For D2, Phobos is much better and has much stronger community support, so Tango isn't as necessary. And it wasn't until fairly recently that anyone ported Tango to D2 (and it's not even the official Tango devs that did it). So, Tango hasn't even been an option for D2 until recently, and I think that for the most part, the only people who use it are those who used D1 and want to continue to use Tango. So, I suspect that while it does get used for D2, there probably aren't very many people use it.

However, since the runtime has been split out from Phobos in D2 (in fact, druntime was ported from Tango by one of the Tango developers who continues to work on druntime - Sean Kelly), it's possible to mix Phobos and Tango in D2, making it so that there's no need to choose exclusively one or the other. But they _do_ have very different design philosophies, so you probably wouldn't mix them heavily.

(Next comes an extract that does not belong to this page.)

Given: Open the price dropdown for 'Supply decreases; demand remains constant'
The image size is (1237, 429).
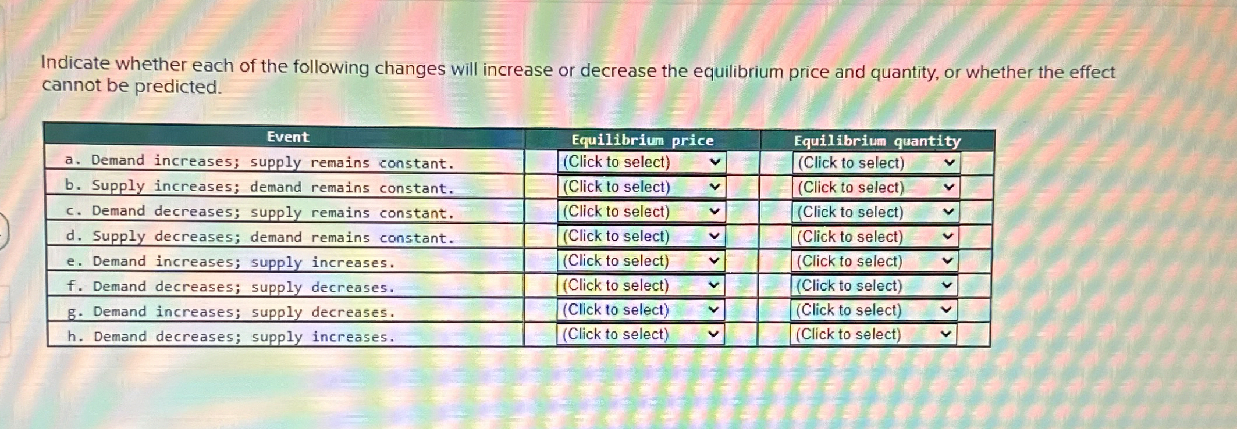Looking at the screenshot, I should tap(640, 236).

The main thing to be aware of about Tango at this point (beyond the basic history of why it's there, if you care) is the fact that it uses a more restrictive license than Phobos, so you can't port code from Tango to Phobos without the permission of the authors of that code, and it's generally advised that anyone working on Phobos not look at Tango just to avoid the possibility of anyone accusing them of stealing code (not to say that that would happen or that anyone would be necessarily be accused of that - but we want to avoid any possible misunderstandings).

In the long run, I expect that most of this will be forgotten. Either Tango will disappear (which is highly likely unless it gets higher adoption in D2), or it will just become another popular 3rd party library with cool stuff that you can use, and its status as pseudo-standard library of D1 will be mostly forgotten. But it caused enough confusion and strife in the past that many who have heard of D but don't know much about it end up asking whether D still has two standard libraries and whether any major divisions in the community like that still exist.

- Jonathan M Davis
October 10, 2012
Many thanks Jonathan, that greatly clarifies the situation...
October 16, 2012
On Sunday, 7 October 2012 at 19:25:06 UTC, Andrei Alexandrescu wrote:
> On 10/7/12 1:06 PM, Paulo Pinto wrote:
>> The important thing are interfaces, as such you're not bringing external
>> dependencies. Unless the D community decides to have the drivers as part
>> of the language (comes with batteries kind of thing).
>
> Yah, this is a chicken-and-egg kind of thing. In many languages it's the database providers who provide the drivers, but in order for that to happen the language must be widespread enough.
>
> Andrei

Probably because it's too big an endeavour for a single man. What we really want to define here is a good interface, not an implementation.

Implementations will come as needed by users.